Return each line in the records below that includes "Beifuß".

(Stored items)
──────
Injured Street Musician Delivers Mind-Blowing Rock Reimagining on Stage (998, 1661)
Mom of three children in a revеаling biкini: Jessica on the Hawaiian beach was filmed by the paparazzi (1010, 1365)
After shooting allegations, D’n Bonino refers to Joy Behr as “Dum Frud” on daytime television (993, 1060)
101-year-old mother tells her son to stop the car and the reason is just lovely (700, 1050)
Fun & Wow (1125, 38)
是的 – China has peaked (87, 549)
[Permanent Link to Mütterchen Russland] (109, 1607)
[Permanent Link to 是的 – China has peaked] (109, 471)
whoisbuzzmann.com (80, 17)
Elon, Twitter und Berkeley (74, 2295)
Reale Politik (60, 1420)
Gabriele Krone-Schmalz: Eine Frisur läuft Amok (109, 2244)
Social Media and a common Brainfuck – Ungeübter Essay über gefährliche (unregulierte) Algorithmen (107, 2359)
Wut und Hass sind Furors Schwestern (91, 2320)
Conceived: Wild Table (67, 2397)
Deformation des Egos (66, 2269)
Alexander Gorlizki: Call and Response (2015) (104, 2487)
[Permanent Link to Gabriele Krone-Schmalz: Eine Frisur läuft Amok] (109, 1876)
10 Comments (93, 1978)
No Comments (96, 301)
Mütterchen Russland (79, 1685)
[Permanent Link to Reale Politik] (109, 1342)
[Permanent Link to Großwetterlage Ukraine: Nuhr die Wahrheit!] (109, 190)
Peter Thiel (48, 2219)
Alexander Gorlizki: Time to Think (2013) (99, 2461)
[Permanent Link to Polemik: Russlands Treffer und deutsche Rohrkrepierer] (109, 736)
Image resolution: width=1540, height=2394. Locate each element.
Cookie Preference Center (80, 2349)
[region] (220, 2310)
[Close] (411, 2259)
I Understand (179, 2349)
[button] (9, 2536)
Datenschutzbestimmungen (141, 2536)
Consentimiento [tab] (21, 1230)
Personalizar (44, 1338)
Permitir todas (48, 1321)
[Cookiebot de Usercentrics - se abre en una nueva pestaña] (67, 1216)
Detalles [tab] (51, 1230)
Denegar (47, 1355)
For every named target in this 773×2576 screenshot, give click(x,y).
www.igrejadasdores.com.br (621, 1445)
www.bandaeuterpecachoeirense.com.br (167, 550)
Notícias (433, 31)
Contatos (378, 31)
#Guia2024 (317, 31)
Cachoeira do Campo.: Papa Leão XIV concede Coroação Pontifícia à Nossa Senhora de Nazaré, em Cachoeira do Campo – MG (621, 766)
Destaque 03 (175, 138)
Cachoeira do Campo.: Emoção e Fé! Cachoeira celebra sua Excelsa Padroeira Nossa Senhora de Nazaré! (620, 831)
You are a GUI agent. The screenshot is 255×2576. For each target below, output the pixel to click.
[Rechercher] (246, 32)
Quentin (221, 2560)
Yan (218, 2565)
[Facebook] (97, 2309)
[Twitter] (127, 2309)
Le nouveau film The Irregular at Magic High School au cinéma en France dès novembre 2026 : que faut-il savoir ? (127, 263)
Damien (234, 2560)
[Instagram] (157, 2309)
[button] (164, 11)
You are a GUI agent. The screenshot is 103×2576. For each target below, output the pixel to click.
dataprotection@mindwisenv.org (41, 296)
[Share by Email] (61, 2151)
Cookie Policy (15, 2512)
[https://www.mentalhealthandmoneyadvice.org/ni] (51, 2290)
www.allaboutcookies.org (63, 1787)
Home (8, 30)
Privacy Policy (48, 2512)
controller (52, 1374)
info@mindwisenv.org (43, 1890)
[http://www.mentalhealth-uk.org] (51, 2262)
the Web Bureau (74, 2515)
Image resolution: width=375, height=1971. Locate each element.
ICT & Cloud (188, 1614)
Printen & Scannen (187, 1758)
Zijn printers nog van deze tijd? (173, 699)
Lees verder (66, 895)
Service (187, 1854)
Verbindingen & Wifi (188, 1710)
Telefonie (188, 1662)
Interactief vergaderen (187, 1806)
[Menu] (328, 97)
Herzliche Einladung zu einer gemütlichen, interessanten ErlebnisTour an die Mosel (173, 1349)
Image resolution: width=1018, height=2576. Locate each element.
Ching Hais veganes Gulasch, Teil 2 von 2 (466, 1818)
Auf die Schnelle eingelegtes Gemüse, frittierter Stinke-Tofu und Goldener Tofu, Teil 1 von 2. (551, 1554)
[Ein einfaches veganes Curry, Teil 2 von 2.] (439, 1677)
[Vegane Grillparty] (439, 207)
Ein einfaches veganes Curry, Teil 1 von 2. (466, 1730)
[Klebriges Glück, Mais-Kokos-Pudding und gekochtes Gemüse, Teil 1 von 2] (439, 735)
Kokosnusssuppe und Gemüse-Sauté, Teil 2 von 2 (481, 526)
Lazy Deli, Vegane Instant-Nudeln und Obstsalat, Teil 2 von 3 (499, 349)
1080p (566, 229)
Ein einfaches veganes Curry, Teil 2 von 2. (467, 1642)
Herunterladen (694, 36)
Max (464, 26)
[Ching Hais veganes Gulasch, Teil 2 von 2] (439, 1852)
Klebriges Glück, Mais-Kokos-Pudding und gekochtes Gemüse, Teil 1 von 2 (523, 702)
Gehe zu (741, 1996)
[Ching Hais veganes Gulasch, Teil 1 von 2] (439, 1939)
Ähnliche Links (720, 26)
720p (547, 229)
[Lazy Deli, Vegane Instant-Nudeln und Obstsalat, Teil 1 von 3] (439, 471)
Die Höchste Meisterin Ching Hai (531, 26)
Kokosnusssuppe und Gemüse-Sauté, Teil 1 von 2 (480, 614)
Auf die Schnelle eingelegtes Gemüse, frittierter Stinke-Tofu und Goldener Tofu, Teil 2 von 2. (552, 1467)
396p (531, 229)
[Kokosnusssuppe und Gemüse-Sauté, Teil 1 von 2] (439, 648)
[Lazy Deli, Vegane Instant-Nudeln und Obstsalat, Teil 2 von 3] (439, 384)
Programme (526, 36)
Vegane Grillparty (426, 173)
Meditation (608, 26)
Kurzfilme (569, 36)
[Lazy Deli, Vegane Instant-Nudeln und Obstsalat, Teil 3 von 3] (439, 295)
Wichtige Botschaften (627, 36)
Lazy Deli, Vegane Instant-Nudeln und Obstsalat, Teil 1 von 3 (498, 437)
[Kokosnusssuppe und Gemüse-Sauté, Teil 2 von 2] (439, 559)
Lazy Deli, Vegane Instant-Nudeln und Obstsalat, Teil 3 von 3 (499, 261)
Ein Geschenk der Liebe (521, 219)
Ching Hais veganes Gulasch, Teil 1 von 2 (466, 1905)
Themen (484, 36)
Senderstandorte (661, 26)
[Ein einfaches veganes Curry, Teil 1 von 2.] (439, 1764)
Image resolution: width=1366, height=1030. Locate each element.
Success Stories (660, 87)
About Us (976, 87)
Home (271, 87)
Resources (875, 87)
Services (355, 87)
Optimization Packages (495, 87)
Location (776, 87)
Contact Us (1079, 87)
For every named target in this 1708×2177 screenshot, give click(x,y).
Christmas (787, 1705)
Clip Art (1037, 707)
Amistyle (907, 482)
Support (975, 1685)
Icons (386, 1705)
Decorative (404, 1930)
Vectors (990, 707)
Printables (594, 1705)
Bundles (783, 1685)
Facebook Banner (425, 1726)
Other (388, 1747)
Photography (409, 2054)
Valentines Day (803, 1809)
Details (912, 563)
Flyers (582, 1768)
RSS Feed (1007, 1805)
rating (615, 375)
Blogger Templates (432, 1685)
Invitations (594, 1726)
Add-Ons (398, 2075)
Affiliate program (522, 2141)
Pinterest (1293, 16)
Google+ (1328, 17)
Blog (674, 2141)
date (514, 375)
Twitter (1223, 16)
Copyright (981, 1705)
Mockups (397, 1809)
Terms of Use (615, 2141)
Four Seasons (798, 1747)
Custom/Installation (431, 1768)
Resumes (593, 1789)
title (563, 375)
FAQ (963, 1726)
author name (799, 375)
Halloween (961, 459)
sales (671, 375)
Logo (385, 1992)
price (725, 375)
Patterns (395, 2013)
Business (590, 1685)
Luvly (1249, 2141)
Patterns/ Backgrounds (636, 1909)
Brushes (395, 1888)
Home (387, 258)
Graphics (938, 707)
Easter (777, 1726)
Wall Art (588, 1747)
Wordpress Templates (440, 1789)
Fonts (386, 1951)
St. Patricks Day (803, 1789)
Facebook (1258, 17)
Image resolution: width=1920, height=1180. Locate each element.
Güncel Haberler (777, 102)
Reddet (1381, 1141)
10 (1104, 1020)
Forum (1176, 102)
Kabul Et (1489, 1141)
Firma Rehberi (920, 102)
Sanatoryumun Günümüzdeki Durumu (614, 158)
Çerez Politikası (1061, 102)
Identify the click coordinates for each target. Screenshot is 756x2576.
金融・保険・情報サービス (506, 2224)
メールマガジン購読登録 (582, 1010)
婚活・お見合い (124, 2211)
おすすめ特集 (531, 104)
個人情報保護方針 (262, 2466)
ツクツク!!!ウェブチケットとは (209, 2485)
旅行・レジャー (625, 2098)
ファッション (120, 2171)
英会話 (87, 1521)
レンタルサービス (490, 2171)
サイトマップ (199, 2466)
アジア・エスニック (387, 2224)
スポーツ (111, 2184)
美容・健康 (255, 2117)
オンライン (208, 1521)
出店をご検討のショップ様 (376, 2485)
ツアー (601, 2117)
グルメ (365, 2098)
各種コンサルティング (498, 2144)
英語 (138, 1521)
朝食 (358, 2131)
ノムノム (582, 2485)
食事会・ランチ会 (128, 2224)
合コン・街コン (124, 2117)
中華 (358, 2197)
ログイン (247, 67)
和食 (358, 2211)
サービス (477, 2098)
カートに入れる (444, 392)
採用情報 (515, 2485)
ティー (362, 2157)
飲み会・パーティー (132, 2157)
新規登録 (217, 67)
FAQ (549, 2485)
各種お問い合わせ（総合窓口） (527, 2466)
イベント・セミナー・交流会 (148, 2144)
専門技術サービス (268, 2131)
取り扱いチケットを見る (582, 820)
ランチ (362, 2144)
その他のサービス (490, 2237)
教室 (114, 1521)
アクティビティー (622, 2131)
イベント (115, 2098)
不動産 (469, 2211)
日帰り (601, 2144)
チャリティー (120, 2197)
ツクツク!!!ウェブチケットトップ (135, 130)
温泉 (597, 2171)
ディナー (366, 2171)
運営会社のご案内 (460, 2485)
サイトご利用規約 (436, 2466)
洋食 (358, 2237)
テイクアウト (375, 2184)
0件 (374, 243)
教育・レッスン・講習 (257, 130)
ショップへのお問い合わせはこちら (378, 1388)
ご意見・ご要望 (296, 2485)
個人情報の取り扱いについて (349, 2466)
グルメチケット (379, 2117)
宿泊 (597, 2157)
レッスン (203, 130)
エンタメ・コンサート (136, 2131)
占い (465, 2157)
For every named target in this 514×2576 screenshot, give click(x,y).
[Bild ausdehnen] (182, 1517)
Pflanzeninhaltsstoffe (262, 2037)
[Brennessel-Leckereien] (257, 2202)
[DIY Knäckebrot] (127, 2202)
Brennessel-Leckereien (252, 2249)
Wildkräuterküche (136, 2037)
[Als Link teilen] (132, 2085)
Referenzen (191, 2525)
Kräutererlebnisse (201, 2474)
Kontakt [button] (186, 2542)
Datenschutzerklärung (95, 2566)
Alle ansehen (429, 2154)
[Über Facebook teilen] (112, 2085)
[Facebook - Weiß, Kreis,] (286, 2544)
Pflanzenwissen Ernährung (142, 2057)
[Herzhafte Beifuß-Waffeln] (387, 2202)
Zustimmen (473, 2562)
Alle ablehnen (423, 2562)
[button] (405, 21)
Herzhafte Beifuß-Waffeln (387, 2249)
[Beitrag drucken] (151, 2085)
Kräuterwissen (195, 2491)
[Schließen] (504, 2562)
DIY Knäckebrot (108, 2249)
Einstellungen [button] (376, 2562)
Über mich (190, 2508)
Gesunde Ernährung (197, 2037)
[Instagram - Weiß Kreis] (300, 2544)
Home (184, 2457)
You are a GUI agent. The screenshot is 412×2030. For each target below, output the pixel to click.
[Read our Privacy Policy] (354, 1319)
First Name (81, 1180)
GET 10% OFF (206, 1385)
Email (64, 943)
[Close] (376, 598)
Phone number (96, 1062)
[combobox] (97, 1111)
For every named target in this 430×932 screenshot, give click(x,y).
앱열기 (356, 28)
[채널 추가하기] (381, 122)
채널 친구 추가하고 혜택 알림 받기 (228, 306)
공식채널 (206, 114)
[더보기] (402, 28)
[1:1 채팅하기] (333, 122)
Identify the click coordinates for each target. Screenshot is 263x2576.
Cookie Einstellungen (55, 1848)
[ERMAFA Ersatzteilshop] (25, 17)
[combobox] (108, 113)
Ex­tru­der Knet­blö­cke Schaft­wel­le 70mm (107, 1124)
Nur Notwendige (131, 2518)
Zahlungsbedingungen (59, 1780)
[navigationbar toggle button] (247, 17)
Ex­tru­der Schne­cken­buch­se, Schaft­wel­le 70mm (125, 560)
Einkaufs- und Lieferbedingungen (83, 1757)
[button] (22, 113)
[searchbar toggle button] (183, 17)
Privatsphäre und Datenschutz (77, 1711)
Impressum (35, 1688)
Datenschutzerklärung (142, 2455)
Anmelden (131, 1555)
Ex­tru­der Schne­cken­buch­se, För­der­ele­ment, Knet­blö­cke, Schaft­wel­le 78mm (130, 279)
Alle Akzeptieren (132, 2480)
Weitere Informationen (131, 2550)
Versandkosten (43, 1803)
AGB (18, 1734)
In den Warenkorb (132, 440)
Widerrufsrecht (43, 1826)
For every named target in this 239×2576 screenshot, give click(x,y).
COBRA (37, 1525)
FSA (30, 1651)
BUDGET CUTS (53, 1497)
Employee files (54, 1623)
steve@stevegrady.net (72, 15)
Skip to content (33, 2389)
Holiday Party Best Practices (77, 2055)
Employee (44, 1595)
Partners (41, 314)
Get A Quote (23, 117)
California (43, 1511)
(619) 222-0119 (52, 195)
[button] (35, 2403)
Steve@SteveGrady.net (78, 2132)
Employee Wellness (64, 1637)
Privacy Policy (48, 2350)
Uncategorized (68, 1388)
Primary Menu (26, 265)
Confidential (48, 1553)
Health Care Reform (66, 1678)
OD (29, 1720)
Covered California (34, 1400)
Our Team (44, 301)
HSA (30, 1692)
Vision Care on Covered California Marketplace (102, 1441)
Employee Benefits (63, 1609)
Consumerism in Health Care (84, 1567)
──────
Completed task:
[Herzhafte Beifuß-Waffeln] (387, 2202)
Herzhafte Beifuß-Waffeln (387, 2249)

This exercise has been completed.